Sus lágrimas, aunque auténticas, no te llegaban a conmover. Tampoco a tu perra Martina (la mascota de mamá que también andaba deprimida y que, cada vez que sonaba el timbre, corría expectante, soñando con que fuera por fin ella).

—Lo que pasa es que me ha impresionado mucho el viaje de Sara —confesaba él, otra vez a tu prima —. Estoy muy afectado por eso y por otras cosas que tú ya sabes… y que no quiero volver a repetir.

Nadie esperaba el almuerzo, tampoco la cena. Nadie esperaba el desayuno. Nadie esperaba la noche ni tampoco la mañana. Tu madre era la viga maestra de esa casa y tal sentencia estaba fuera de toda discusión. Ella era la única capaz de generar lazos auténticos entre ustedes, los habitantes de ese recinto: tu padre, tu hermano y tú.

El 31 de diciembre, extrañándola mucho, fuiste capaz de acercarte a tu hermano y desearle, después de muchos años, un “feliz cumpleaños”. Él te saludó de mano y te dio las gracias. Fue algo casi protocolar, impostado, poco convincente. Absolutamente innecesario. Un auténtico fracaso.

Cuando aparecieron los roedores en la cocina (la noticia la diste tú una noche, luego de una silenciosa cena, pues viste cómo una rata se ocultó detrás de la cocina), tu padre te invitó a participar de la “cacería”. Sin embargo, tu hermano le dijo —cuando tú no estabas, por supuesto— que él no haría solo. Y lo hizo bien.

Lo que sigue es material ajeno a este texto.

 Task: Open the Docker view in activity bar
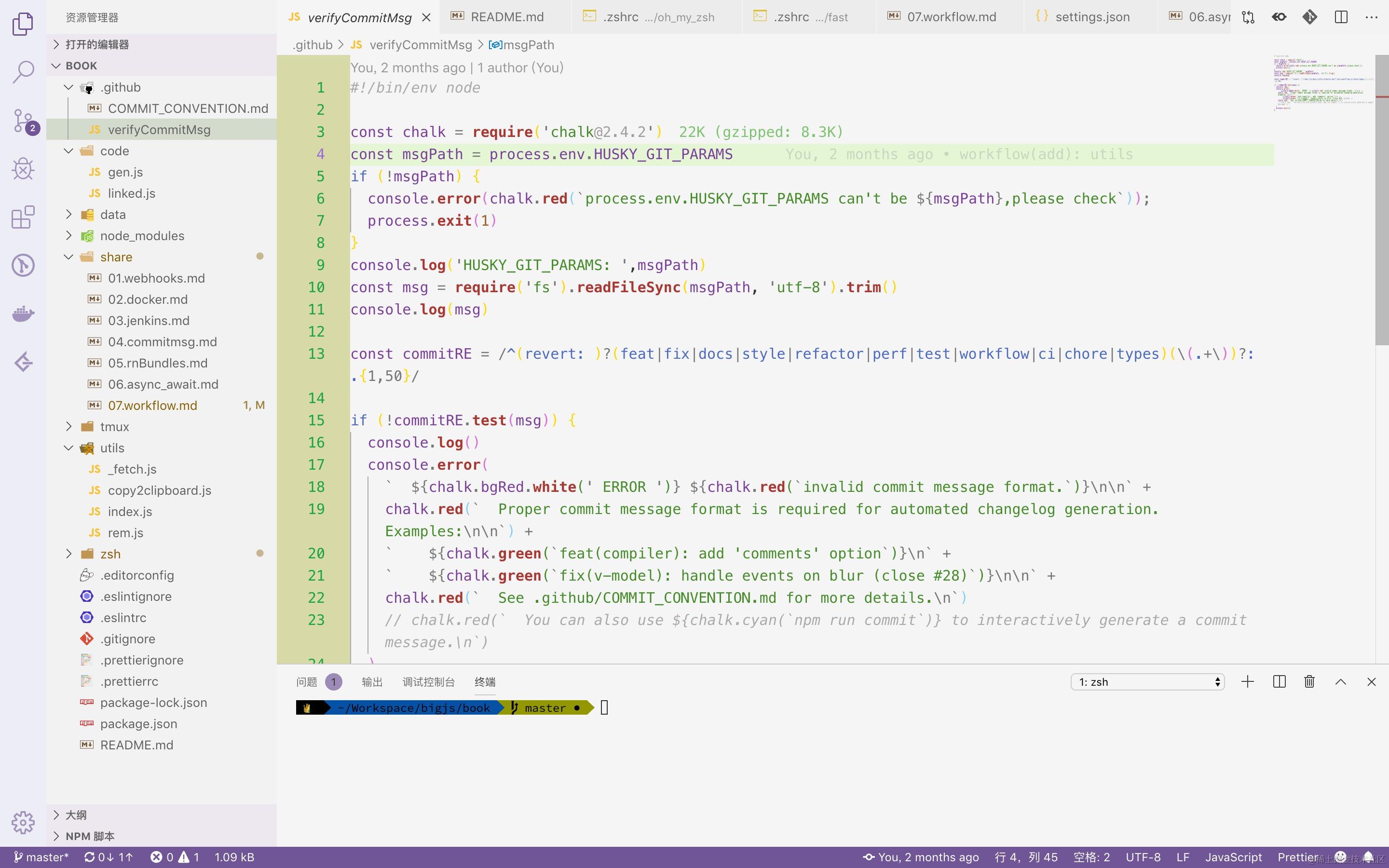coord(23,313)
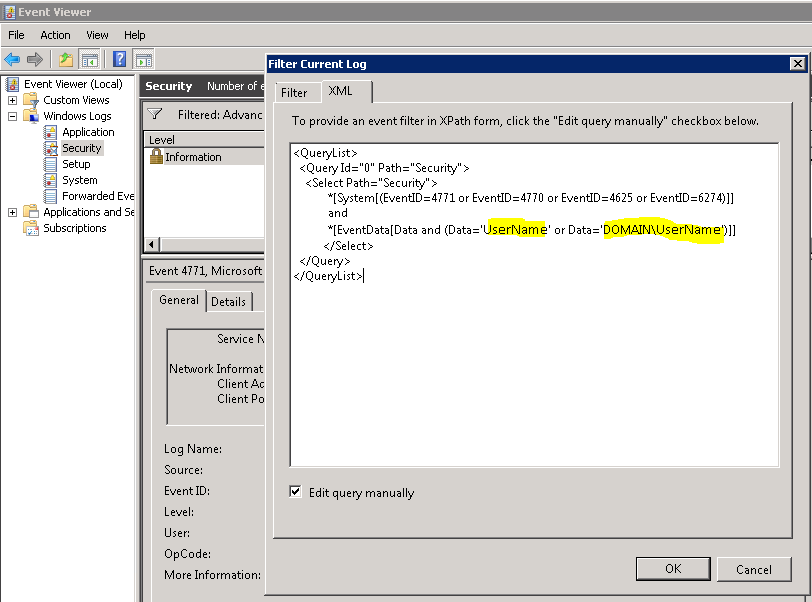Select the System log tree item

coord(79,180)
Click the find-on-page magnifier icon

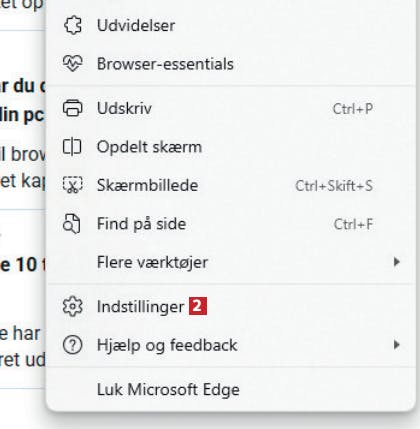point(72,224)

Ahora duermes en su cama para sentirte un poco más cerca de ella. Y te haces a la idea de que no volverá jamás. Pero tal panorama te resulta desolador. “Algún día ella se irá para siempre”, te imaginas, “y en esta casa sólo vivirán fantasmas”. De hecho, piensas que tu padre, tu hermano y tú, de alguna manera, ya lo son. Zombis que comparten el mismo techo, el mismo apellido, ¿los mismos rencores y miedos? Y Punto.

—Papá, ¿qué harías si ella muere? —le preguntaste tratando de no sonar antipático ni impertinente.

—Eso no va a pasar… tú mamá ya vuelve en marzo. Hay que tener paciencia nomás, te lo digo yo que soy un impaciente sin remedio… no tengo paciencia para nada.

—Sí, pero algún día morirá, ¿no? Tú también. ¿O acaso no piensas en tu propia muerte?

—Lo hago todos los días —te confesó—. Y sólo le pido a Dios que me permita reencontrarme con mis padres y mis hermanos, ¡los extraño mucho!

—Ese reencuentro es ficción, y lo sabes.

—Déjame vivir mis ficciones que yo no me meto con las tuyas —te dijo de forma tajante.

—La casa se nos hace muy grande sin ella, ¿no?

—Yo la extraño más que tú, eso te lo puedo asegurar.

—¿Y cuando vuelva ya no pelearán?

—No quiero seguir hablando de eso porque vamos a terminar peleando.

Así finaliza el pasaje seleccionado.